Spring Ai In Action Pdf Github ((top)) -
Spring AI in Action is a practical guide by Craig Walls (published by Manning ) that teaches Java developers how to integrate generative AI into Spring Boot applications. Official GitHub Repositories
RAG is a technique that connects your AI model to your own data, allowing it to answer questions about your documents, knowledge bases, or APIs. The Spring AI in Action book has a dedicated section explaining how to set up this pattern. A great GitHub example is the spring-ai-cli-chatbot project. This repository demonstrates a command-line chatbot that loads a PDF document, processes it, stores it in a vector database like Chroma, and then answers user questions based on that document's content. The core code for this is quite expressive:
// The AI will automatically call this Java function when needed. spring ai in action pdf github
Prompts are the inputs passed to the AI model. Spring AI provides a structured Prompt class that encapsulates a collection of Message objects (System, User, Assistant). PromptTemplate allows for dynamic string manipulation using placeholders, ensuring clean separation between prompt logic and application data. 3. Structured Outputs
Read private documents (PDFs, Markdown, Word docs) using Spring AI's DocumentReader . Spring AI in Action is a practical guide
4. Practical Implementation: Building a Smart REST Controller
If you know Spring Data JPA (which lets you swap Hibernate for EclipseLink with minimal changes), Spring AI lets you swap OpenAI for Anthropic Claude by changing one line in application.properties . A great GitHub example is the spring-ai-cli-chatbot project
Formats raw LLM responses directly into Java POJOs or Records. PromptTemplate
One of the hardest parts of LLM integration is forcing an unstructured model to return structured data like JSON. Spring AI solves this using StructuredOutputConverter .

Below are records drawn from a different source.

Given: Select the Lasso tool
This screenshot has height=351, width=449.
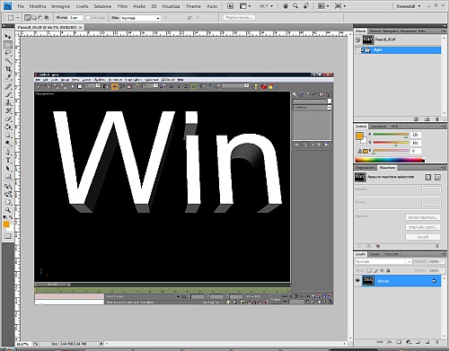Looking at the screenshot, I should [x=8, y=53].
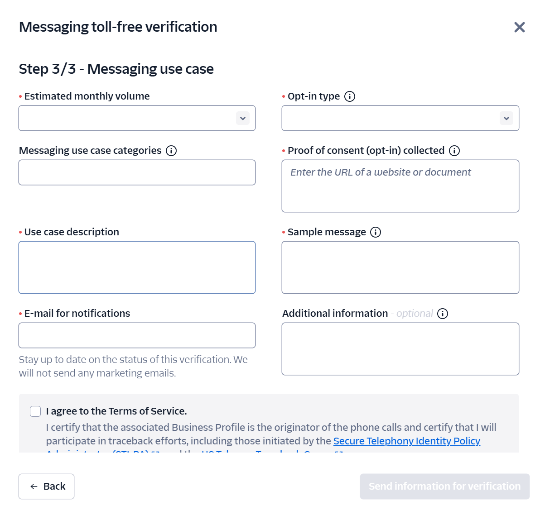View the Messaging use case categories tooltip icon
540x515 pixels.
(171, 150)
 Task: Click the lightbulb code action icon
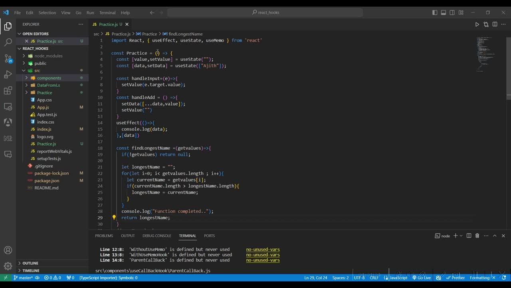pos(114,218)
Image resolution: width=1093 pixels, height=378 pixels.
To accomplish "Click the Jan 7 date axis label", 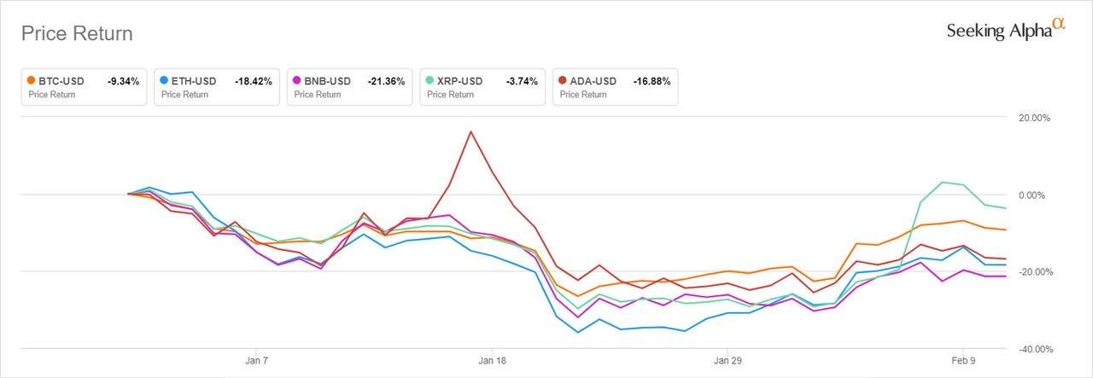I will tap(257, 361).
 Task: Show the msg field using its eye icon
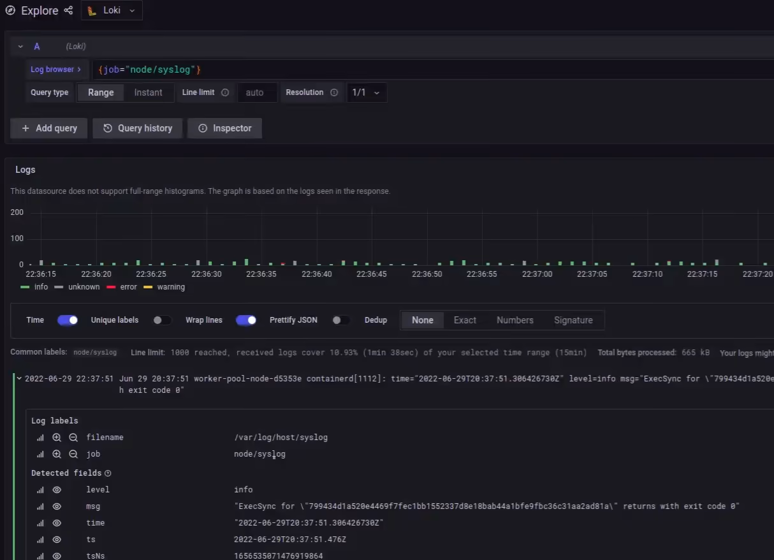57,506
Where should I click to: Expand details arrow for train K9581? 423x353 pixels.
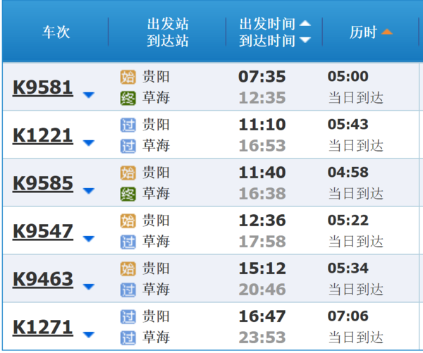tap(88, 95)
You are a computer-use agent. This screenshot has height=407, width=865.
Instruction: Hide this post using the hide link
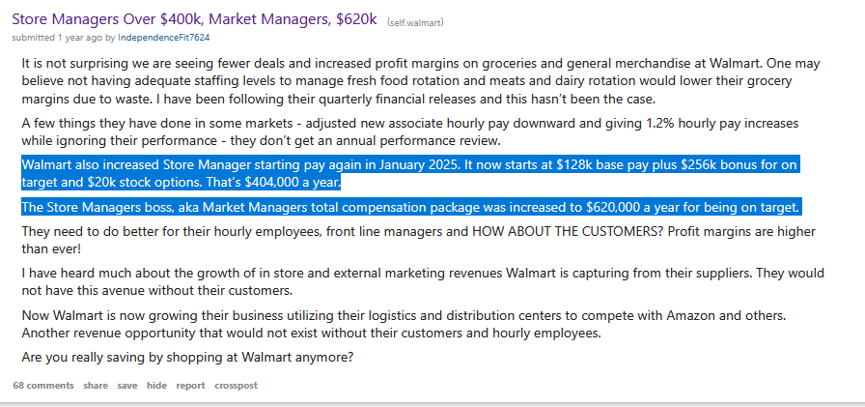(156, 386)
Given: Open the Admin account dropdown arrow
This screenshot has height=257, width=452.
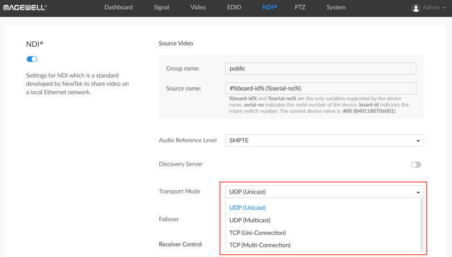Looking at the screenshot, I should pos(444,8).
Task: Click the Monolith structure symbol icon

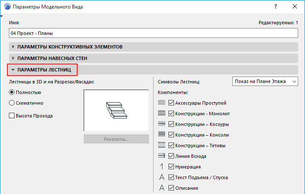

spring-ai-action-template/ ├── .github/workflows/ # CI/CD pipelines (Docker builds, Test suites) ├── config/ # Shared infrastructure configuration (Docker Compose) │ └── docker-compose.yml # Local Postgres with pgvector, Redis, and Ollama ├── spring-ai-core/ # Core business domain definitions, entities, interfaces ├── spring-ai-ingestion/ # Batch or streaming jobs to parse PDFs, S3 files, DB records └── spring-ai-api/ # REST Controllers, Security configurations, WebFlux streaming ├── src/main/java/ └── src/main/resources/ └── application.yml Essential Repository Checklists
Introduction Enterprise Java development is undergoing a massive shift. Integrating Artificial Intelligence (AI) into enterprise applications used to require complex Python microservices, heavy data pipelines, and brittle REST connections. The emergence of changes this landscape entirely.